# My first titanium part



## PEU (Apr 20, 2007)

Armed with some new tools I decided it was time to try again with titanium, so here is what I did so far:























I learned something the hard way  be carefull about the hot shavings, they catch fire. Luckily no damage done.

Now I need to finish the reflector part, thats going to be next week assignment.


Pablo


----------



## greenlight (Apr 20, 2007)

I don't know what it is, but I applaud your continuous efforts.


----------



## Anglepoise (Apr 20, 2007)

Look forward to seeing this mated to your 'Hall Effect' dimmer.
Good job.


----------



## ICUDoc (Apr 20, 2007)

Looks FAB as usual, Pablo!


----------



## Mirage_Man (Apr 21, 2007)

Very cool Pablo! Looking good. How does working with Ti compare to aluminum? 

I really want to try some Ti too but I need to get the right tooling first.


----------



## ckthorp (Apr 21, 2007)

Pablo, is that an IBM model-M in the background?


----------



## PEU (Apr 21, 2007)

ckthorp said:


> Pablo, is that an IBM model-M in the background?



Yes, been using it for the last 22 years 



Mirage_Man said:


> Very cool Pablo! Looking good. How does working with Ti compare to aluminum?
> 
> I really want to try some Ti too but I need to get the right tooling first.

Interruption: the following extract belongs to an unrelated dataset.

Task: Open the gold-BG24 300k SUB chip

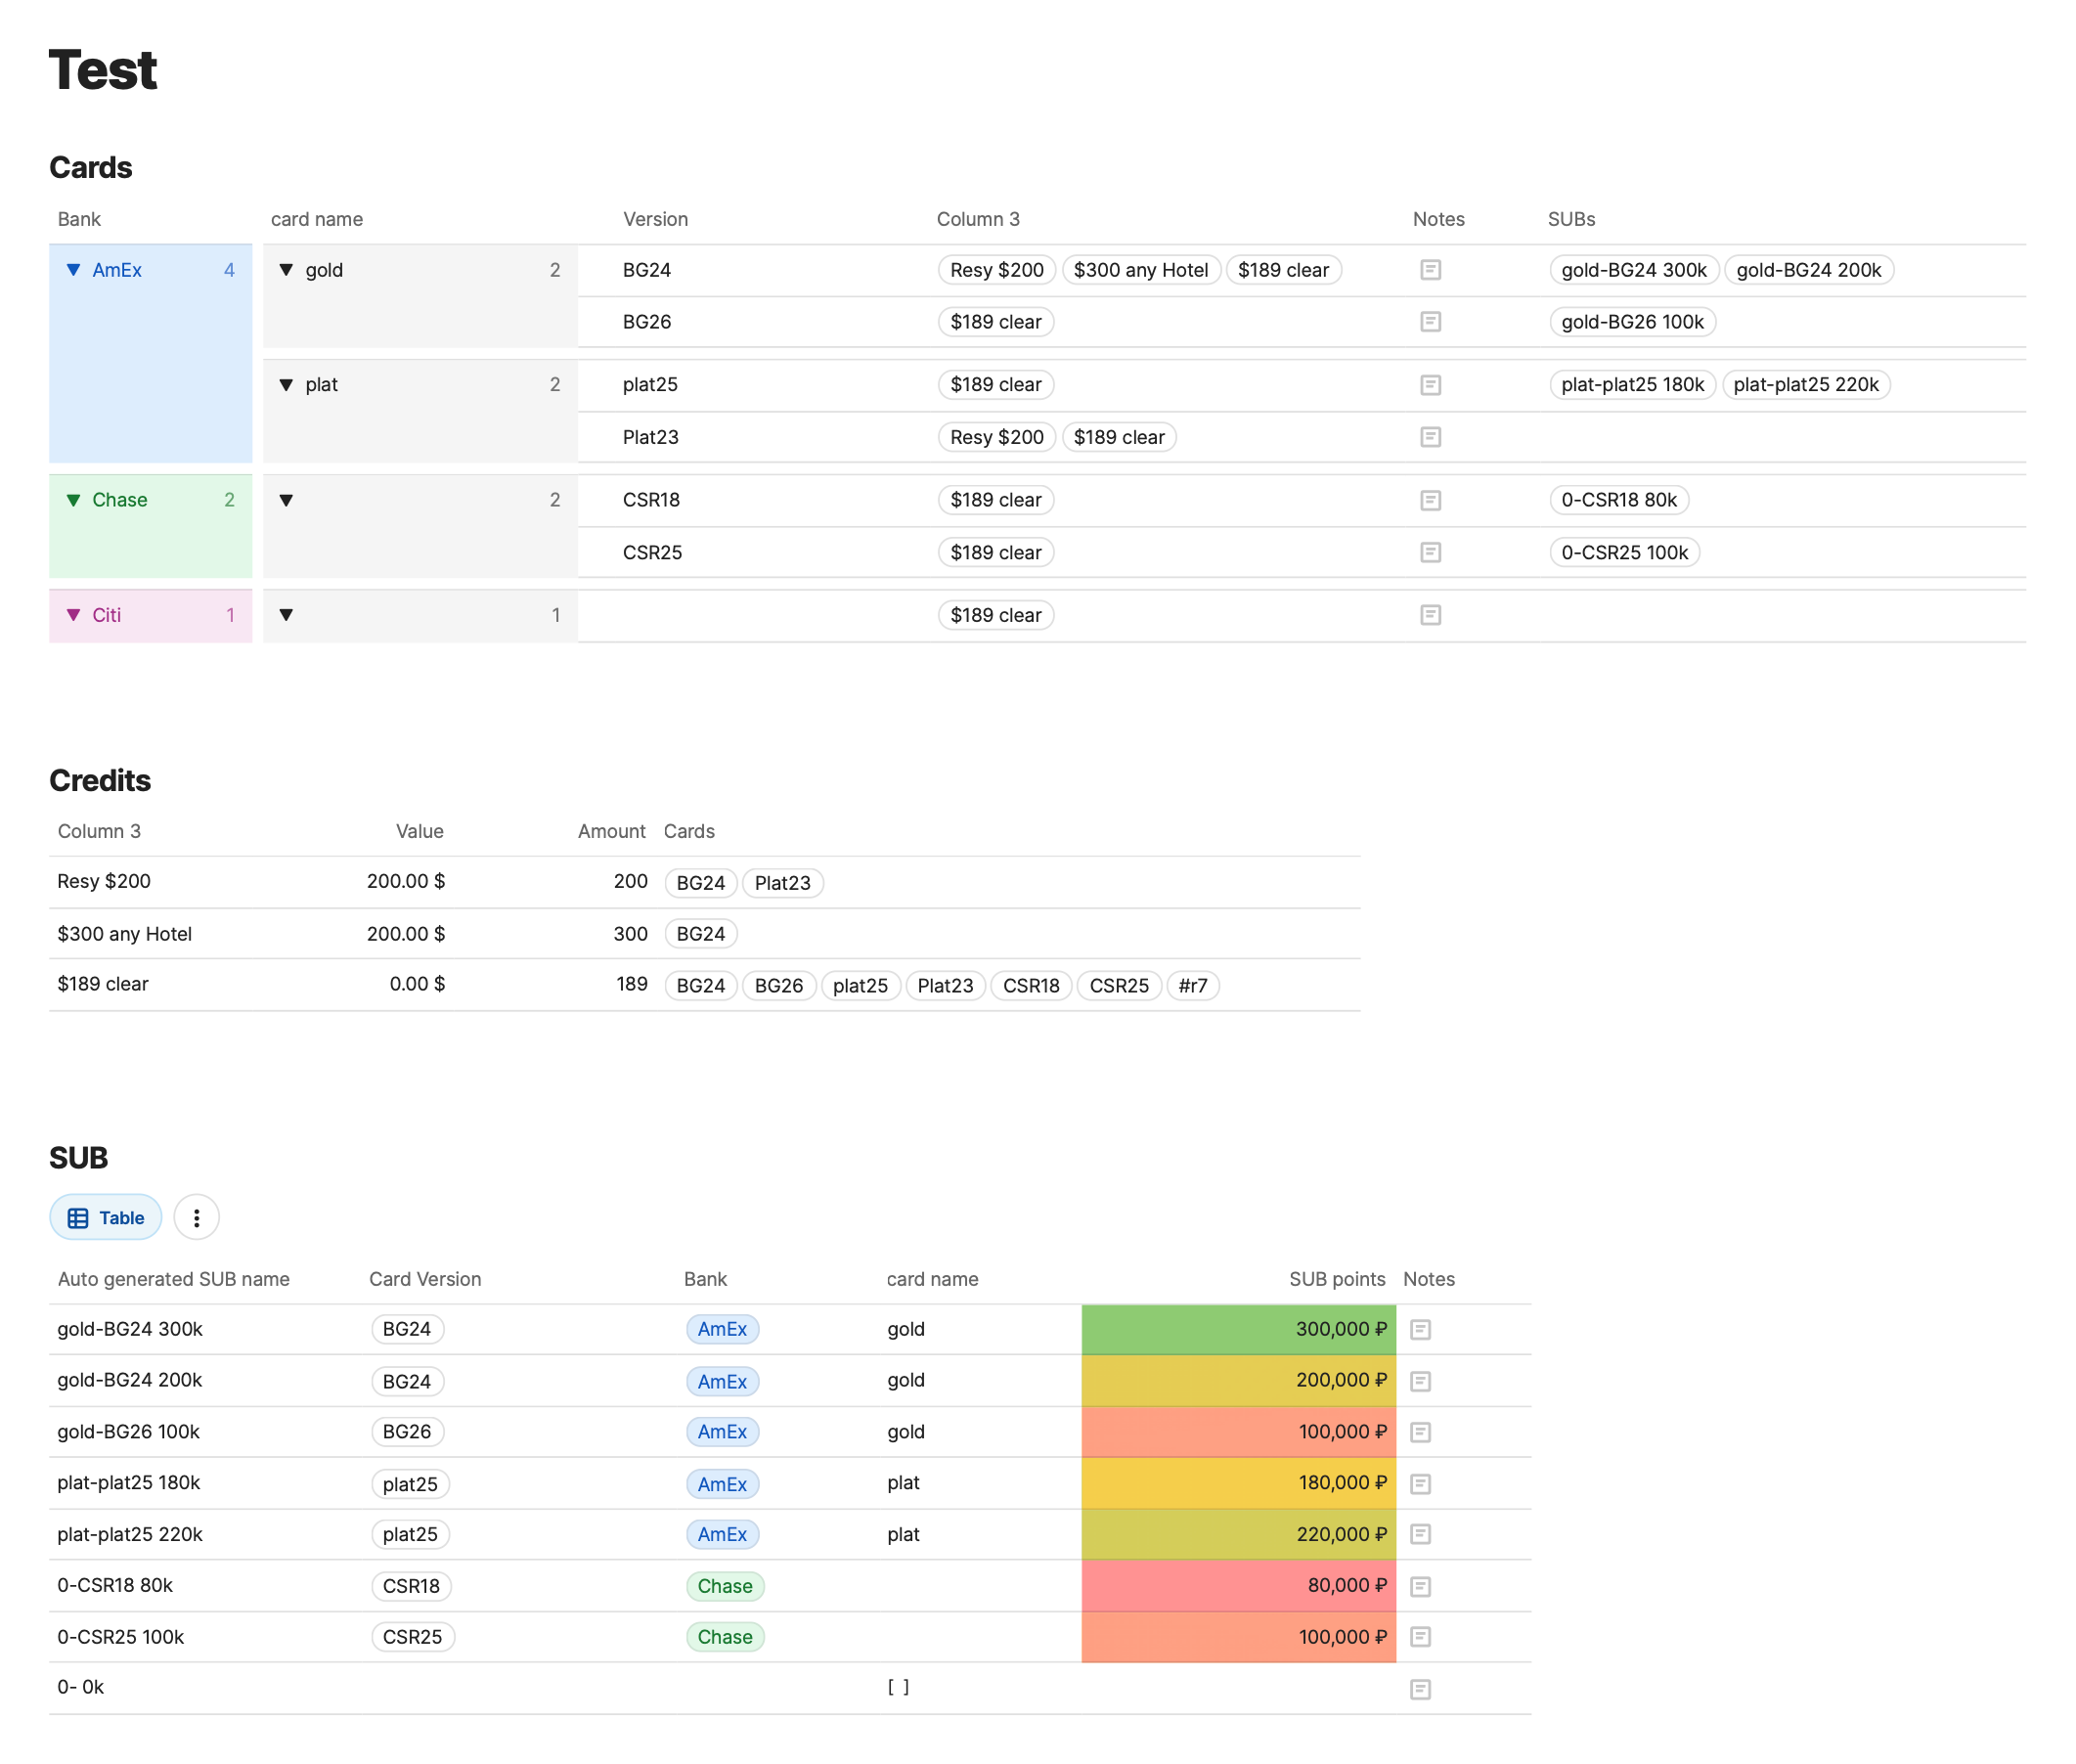Action: click(1633, 270)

Ti cuts nice once you have sharp tools, my previous attempts failed because of this very fact. Also lack of rigidity in the lathe does not help, I must fight chatter all the time. In fact my idea with these two grooves was to make they deeper, but chatter was so much that I decided they look better this way  

The mini fire incident I had was due to an unsharp tool, if the chips aren't moved away quickly they pile up in the tool and they get red hot very fast.

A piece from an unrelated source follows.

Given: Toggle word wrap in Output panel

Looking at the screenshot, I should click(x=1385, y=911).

Also its important to work at low speed, with the 30mm diameter piece I had I never went over 1000RPM

TI is an excercise in patience 


Pablo


----------



## Ganp (Apr 21, 2007)

This looks very promising Pablo.:thumbsup: 

I anticipate some nice Ti creations coming soon.


Colin.


----------



## kenster (Apr 21, 2007)

oo: TITANIUM!  My favorite!  I haven`t even plugged my Lathe in yet so I am jealous.  Please keep us posted on this project with more cool pictures of course. :rock: 

Ken


----------



## PhotonFanatic (Apr 21, 2007)

Wow, I almost fainted when I thought you had done your Pineapple body on a mini-lathe! And then I re-read the thread and realized that you were working on the part in front of it. 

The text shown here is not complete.